Legacy96 Opublikowano 14 Lutego 2006 Udostępnij Opublikowano 14 Lutego 2006 Co do turbo, to mozliwe, ja mialem jedynke wolnossaca. Ale punkt przelaczania przy ok. 0,8 mm jest ten sam, tak jak i zakres napiecia, tylko ze w druga strone, a wiec 0,5 do 1 V przy pelnym otwarciu i 4,5 do 5 V na zamknietej przepustnicy. To wystarczy do ustawienia TPS i kontroli. Selectmonitor nie jest do tego potrzebny. Odnośnik do komentarza Udostępnij na innych stronach Więcej opcji udostępniania...
komancz Opublikowano 14 Lutego 2006 Autor Udostępnij Opublikowano 14 Lutego 2006 komancz, A taką serwisówkę do mejgo Legaca też masz może? poszukam a moze potrzebujesz czegos dokladnie, jak cos to pisz na PW, moze uda mi sie zalatwic Odnośnik do komentarza Udostępnij na innych stronach Więcej opcji udostępniania...
aflinta Opublikowano 25 Marca 2006 Udostępnij Opublikowano 25 Marca 2006 Odkopuję nieco temat, bo nie wiem, czy nie potrzebuję takowej regulacji.
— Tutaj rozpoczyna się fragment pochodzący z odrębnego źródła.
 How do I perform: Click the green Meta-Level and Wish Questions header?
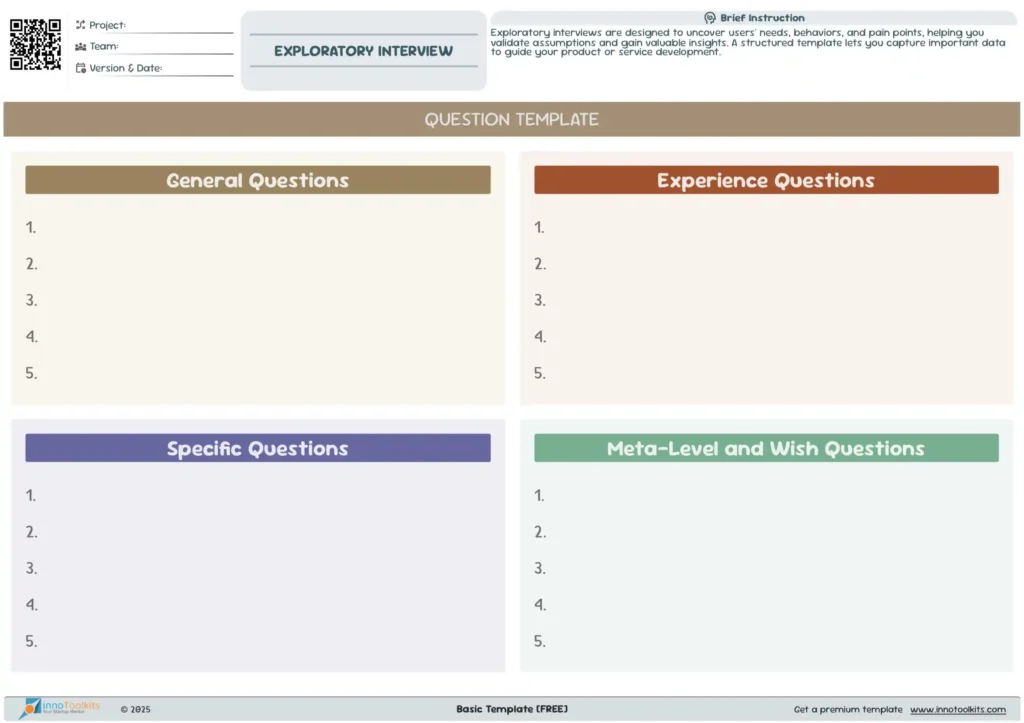(x=766, y=448)
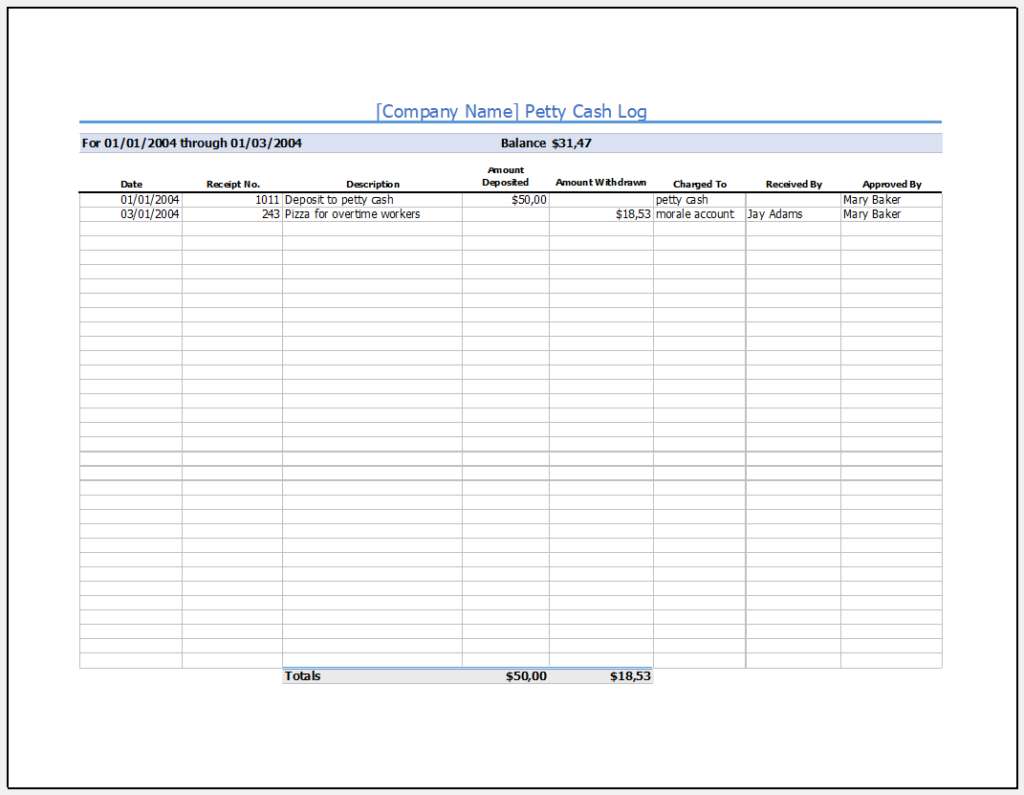Click the Received By column header

(x=793, y=184)
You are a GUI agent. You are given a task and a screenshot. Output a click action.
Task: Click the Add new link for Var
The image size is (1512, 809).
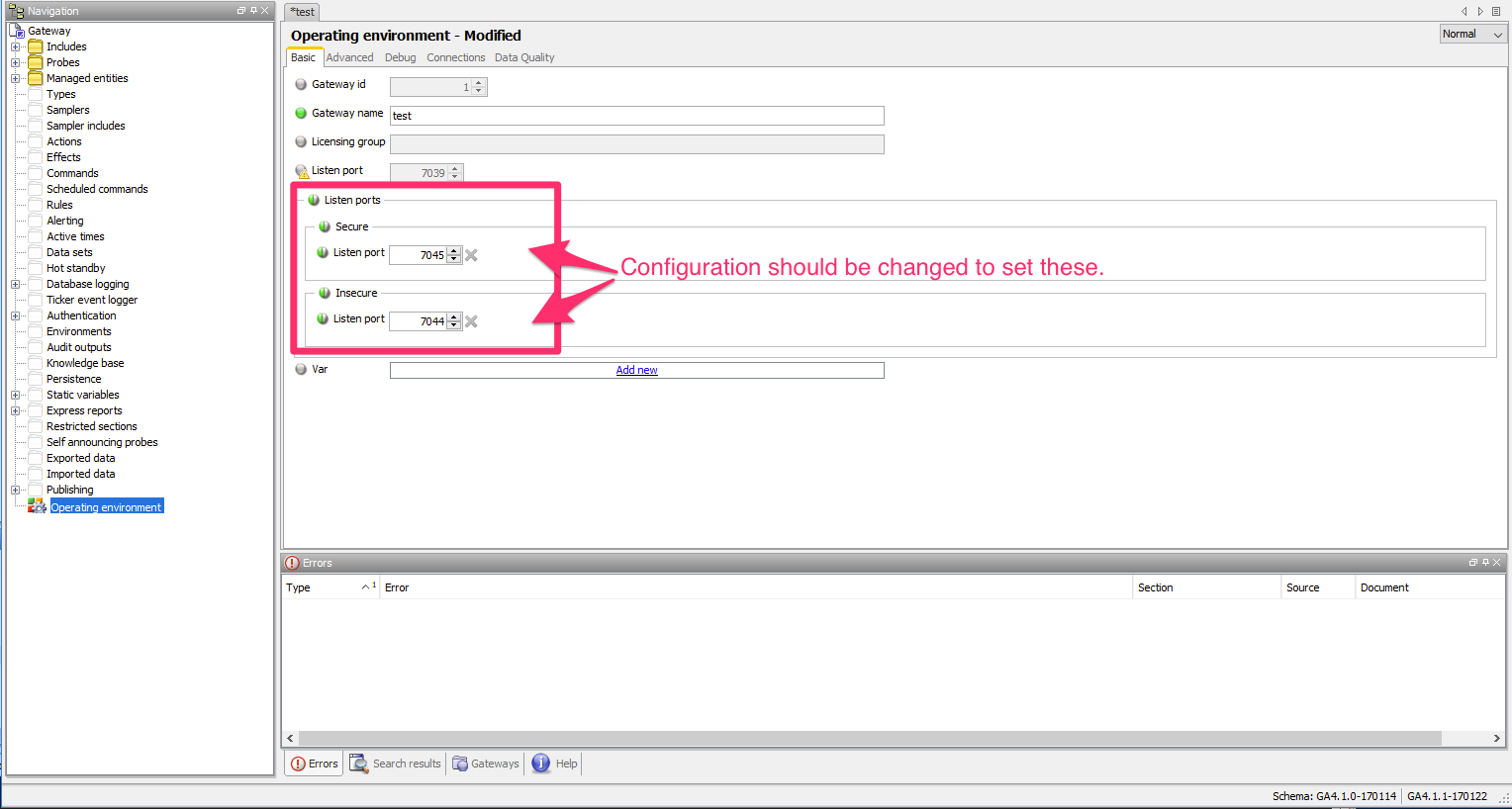pyautogui.click(x=636, y=370)
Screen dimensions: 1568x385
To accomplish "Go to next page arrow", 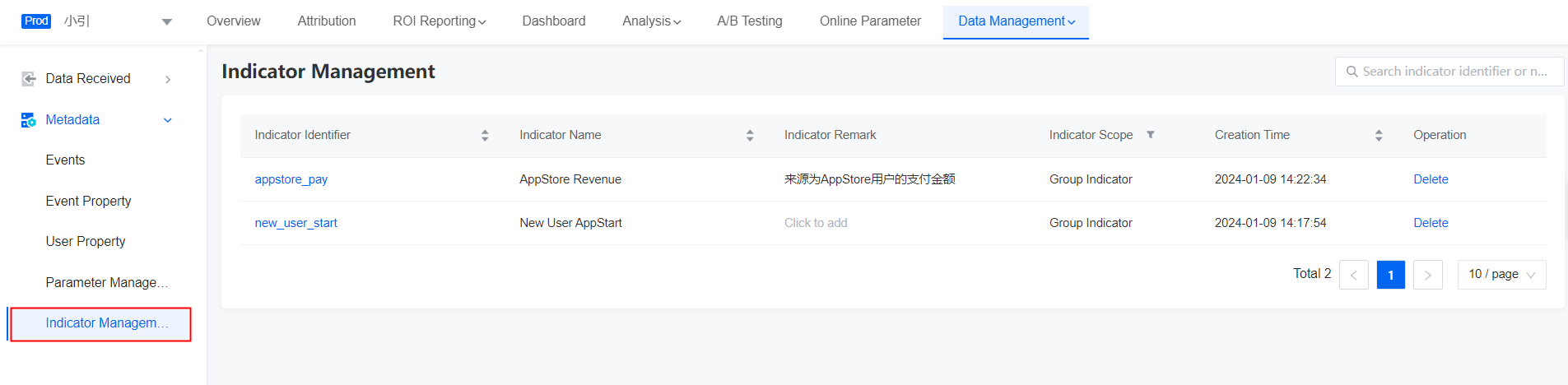I will click(1427, 275).
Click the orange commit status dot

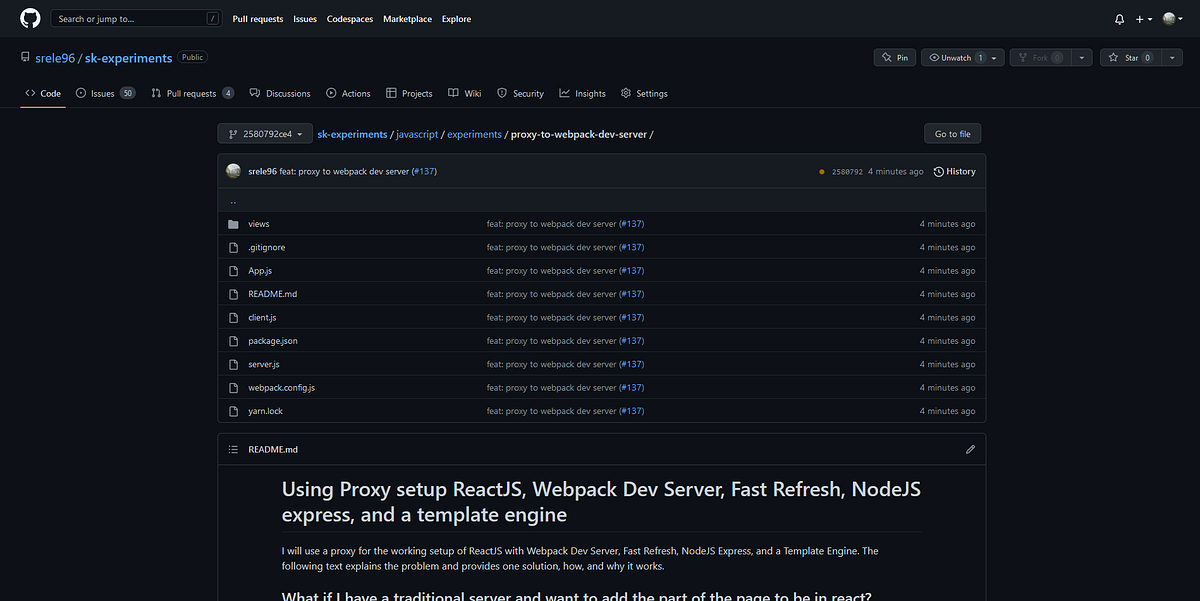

Najpierw opiszę co się stało, a potem moje przewidywania. Jakiś czas temu zdechł mi w aucie czujnik wolnych obrotów czy co to jest, w każdym razie jest zamocowany na drugm końcu ośki przepustnicy względem ramienia do którego dochodzi linka gazu. Objaw był taki, ze auto po zdjęciou nogi z gazu gasło, czasem jak się dobrze nagrzało i delikatnie puszczałem obroty to udawało mi się je utrzymać - tak jakby się auto uczyło Ale potem bez ostrzeżenia dojazd do skrzyżowania i znowu wszystko gaśnie. Wtedy właśnie zacząłem doskonalić technikę H&T Podjechałem do warsztatu i chłopaki zaczęli regulować nieco położenie tego czujnika przy przepustnicy, ale silnik zupełnie nie reagował na to. Założyli więc czujnik z innego silnka (znaczy niby ten sam wolnossący, ale kto wie, czym one się tam na przestrzeni dziejów różniły). I w zasadzie problem ustąpił, auto nie gaśnie, ładnie zapala, obroty chodzą jak trzeba, tylko, że czasem podczas jazdy, mam takie wrażenie (szczególnie jak jadę na dwójce po mieście, obroty na poziomie 2,5 - 3 tys, stabilna prędkość) i nagle, mimo, że trzymam nogę stabilnie na pedale gazu, auto się zachowuje tak jakbym gwałtownei ściągnął nogę z gazu, to delikatnie dociskam, przez chwilę nie ma żadnej reakcji a potem mocne szrpnięcie tak jakbym gwałtownie gaz wicsnął. Mam też subiektywne odczucie jakby autko było nieco bardziej mułowate przy wyższych prędkościach, już tak ochoczo do 160km/h się nie rozpędza (ale to może to moje wrażenia z podróży mocnym turbodieselm do niemiec). No i już kiedyś miałem objaw tego typu, podjechałem do elektronika, cośtam poregulował i w sumie auto chodziło dobrze. Problem tylko taki, ze nie mam możliwości tam teraz jechać, zostawić auta na dzień itp. Da się to wyregulować, czy faktycznie ta regulacja o której wspominał Legacy96 mogła by pomóc? Odnośnik do komentarza Udostępnij na innych stronach Więcej opcji udostępniania...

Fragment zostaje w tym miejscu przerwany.